Open Discussion | Firearm Customization, Disassembly, and Part Swapping


#1

So weapons can be stripped down and fully disassembled to a handful of parts, and since weapons in 4.x will be more realistic, so I feel the process of field stripping and assembly should be more in-depth (but still simplified)

Below are some edited photos of a basic handgun(Glock) and rifle(AR-15), showing them broken down into their main Upper and Lower halves and highlighting main parts. Most internal parts will require a breakdown to remove and/or replace, while some parts do not. This will vary from weapon to weapon. Some parts are only compatible with their respective weapon, while others are standardized across multiple weapons.

Handgun

Rifle
Complete Upper

Complete Lower

Discuss your ideas below about the system 4.x should use and how it should work. Try not to focus too much on how specific weapons should work, our main focus should be the basics of this kind of system.


#2

My mother was a gunsmith… waits for confused looks to pass … Most (nearly all) firearms are not cross compatible.

Unless they were manufactured with the specific intent of having swapable parts, the best one can hope for is them using the same calibre and cartridge size: 9mm parabellum for example, .45 ACP, or the NATO standard .223.

This is handled nicely (if somewhat simply) in Unturned 3.x as until you fill mags most ammunition is generic within a range of possible calibres. Civilian ammo magically transforms to match the magazine, and firearm for which you load. in reality this includes .22 (short or LR) up to .45 (ACP) calibre.

Proposing an additional layer of part swapping system for handguns and rifles beyond the magical calibre changing attachments (silencers, muzzle brakes, retooled barrels) which already exist as aftermarket add-ons in 3.x is unnecessary complication in my opinion.

As to repairing… I don’t want to play at fieldstripping weapons, I got enough experience doing so during my 12 years in the Canadian Forces.

Cleaning/maintenance of weapons and tools should be fairly simple, like the wearing down of durability and repair system we already have. It’d be nice if there was intermediate repair options that restored a percentage of durability. For example: Gun cleaning kit + gun oil + less than 100% firearm = +25% durability [max 100%] or something. The all or nothing approach doesn’t scale material requirements to amount of repair required currently.
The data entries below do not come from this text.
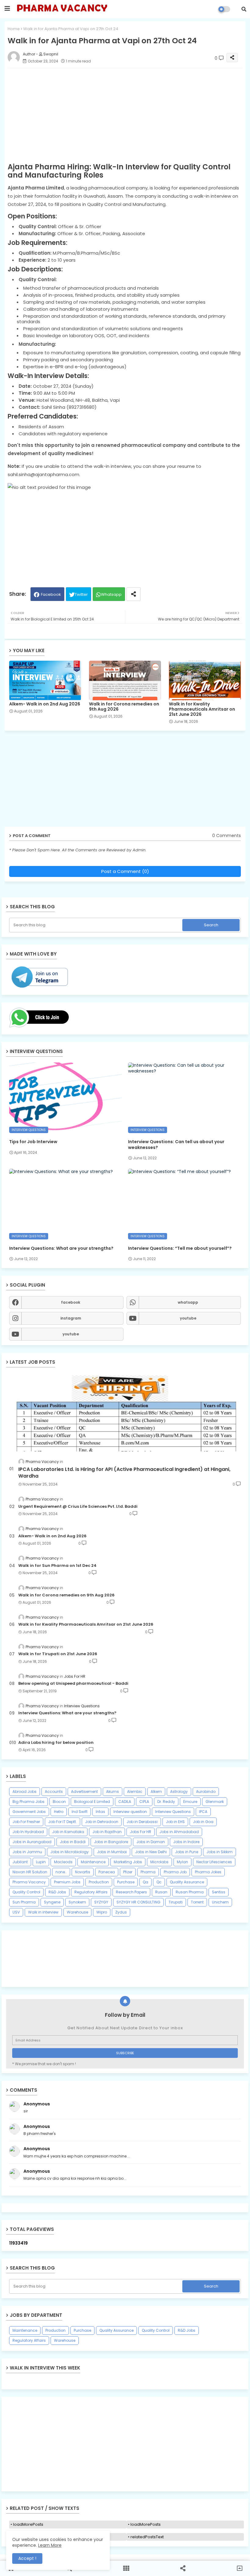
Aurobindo (206, 1791)
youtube (188, 1318)
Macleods (63, 1861)
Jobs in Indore (186, 1841)
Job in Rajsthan (107, 1831)
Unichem (220, 1902)
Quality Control (26, 1892)
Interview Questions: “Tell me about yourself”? (180, 1248)
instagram (70, 1318)
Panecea (106, 1872)
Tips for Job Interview (33, 1141)
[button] (244, 9)
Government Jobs (29, 1811)
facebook (70, 1302)
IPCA (203, 1811)
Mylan (182, 1861)
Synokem (77, 1902)
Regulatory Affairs (91, 1892)
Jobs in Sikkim (219, 1851)
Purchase (125, 1882)
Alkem (156, 1791)
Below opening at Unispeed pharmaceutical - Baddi (73, 1683)
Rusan (161, 1892)
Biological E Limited (92, 1801)
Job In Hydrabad (28, 1831)
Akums (112, 1791)
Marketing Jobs (128, 1861)
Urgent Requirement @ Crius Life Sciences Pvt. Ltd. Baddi (78, 1506)
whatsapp (188, 1302)
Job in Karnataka (68, 1831)
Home (14, 29)
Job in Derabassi (142, 1821)
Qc (159, 1882)
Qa (145, 1882)
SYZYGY (101, 1902)
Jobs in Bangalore (111, 1841)
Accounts (54, 1791)
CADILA (124, 1801)
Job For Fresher (26, 1821)
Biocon (59, 1801)
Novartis (82, 1872)
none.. (61, 1872)
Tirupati (176, 1902)
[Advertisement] (125, 2444)
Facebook (51, 594)
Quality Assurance (187, 1882)
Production (99, 1882)
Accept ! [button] (27, 2558)
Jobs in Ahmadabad (179, 1831)
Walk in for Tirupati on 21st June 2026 (57, 1654)
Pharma (148, 1872)
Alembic (134, 1791)
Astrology (179, 1791)
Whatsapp (111, 594)
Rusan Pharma (190, 1892)
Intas (100, 1811)
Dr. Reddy (166, 1801)
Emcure (190, 1801)
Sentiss (218, 1892)
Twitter (81, 594)
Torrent (197, 1902)
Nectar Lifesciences (214, 1861)
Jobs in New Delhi (151, 1851)
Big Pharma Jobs (28, 1801)
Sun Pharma (24, 1902)
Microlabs (159, 1861)
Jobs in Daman (150, 1841)
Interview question (130, 1811)
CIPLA (144, 1801)
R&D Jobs (57, 1892)
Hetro (58, 1811)
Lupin (41, 1861)
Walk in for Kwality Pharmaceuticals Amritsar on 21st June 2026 (202, 709)
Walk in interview (43, 1912)
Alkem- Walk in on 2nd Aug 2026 (44, 704)
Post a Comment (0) (125, 871)
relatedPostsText (147, 2537)
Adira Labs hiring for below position (56, 1742)
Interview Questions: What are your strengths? (61, 1248)
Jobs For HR (140, 1831)
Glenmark (214, 1801)
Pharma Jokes (208, 1872)
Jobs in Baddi (73, 1841)
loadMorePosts (28, 2524)
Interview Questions (173, 1811)
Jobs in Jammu (27, 1851)
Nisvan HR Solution (29, 1872)
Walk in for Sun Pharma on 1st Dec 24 (57, 1565)
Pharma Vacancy (29, 1882)
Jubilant (20, 1861)
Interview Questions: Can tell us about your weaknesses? (176, 1144)
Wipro (101, 1912)
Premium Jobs (67, 1882)
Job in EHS (175, 1821)
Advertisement (84, 1791)
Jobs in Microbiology (69, 1851)
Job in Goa (203, 1821)
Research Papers (131, 1892)
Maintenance (93, 1861)
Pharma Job (175, 1872)
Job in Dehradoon (101, 1821)
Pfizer (127, 1872)
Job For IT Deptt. (62, 1821)
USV (16, 1912)
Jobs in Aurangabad (32, 1841)
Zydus (121, 1912)
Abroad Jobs (24, 1791)
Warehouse (77, 1912)
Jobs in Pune (186, 1851)
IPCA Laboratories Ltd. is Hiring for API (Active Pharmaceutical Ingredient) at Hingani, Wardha (124, 1472)
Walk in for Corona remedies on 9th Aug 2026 (124, 706)
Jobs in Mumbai (112, 1851)
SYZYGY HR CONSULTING (138, 1902)
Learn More (50, 2545)
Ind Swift (80, 1811)
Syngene (52, 1902)
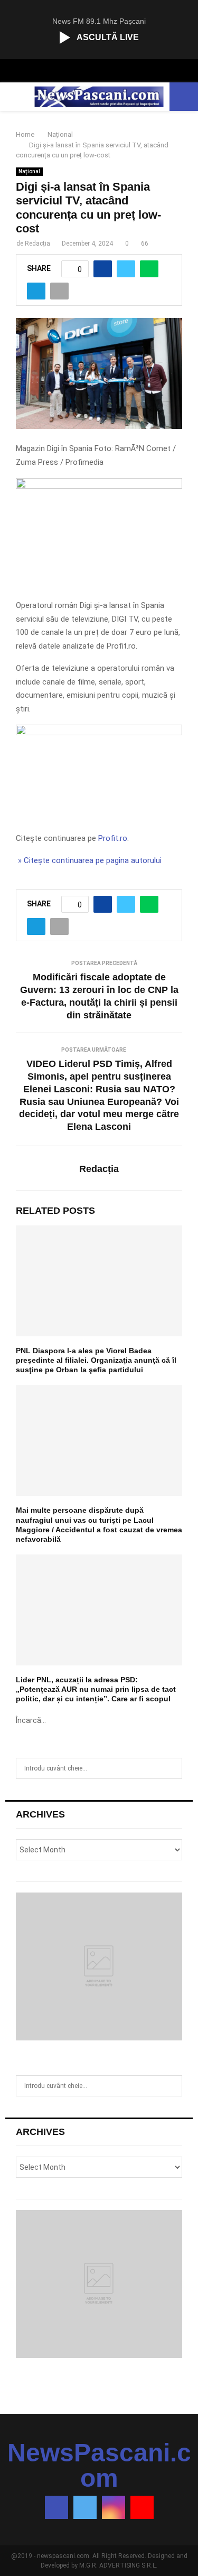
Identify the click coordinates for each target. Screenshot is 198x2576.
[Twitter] (85, 2507)
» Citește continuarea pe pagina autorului (89, 860)
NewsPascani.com (99, 2465)
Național (29, 171)
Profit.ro (112, 838)
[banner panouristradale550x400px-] (99, 486)
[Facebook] (56, 2507)
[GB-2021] (99, 732)
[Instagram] (113, 2507)
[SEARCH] (171, 1768)
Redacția (37, 243)
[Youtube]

The same argument is applicable to crafting food or anything with less than 100% condition materials (1% chesese + 2 x 1% bread = 100% grilled cheese sandwich) - and is probably better addressed in a re-do of the whole crafting recipe system.

Just my 1/100th of a toonie.


#3

Already confirmed. Nelson already has a picture too.


It seems to be broken down into barrel, action, and stock


#4

Barrel, handguard, stock.* Receiver is the actual “gun.”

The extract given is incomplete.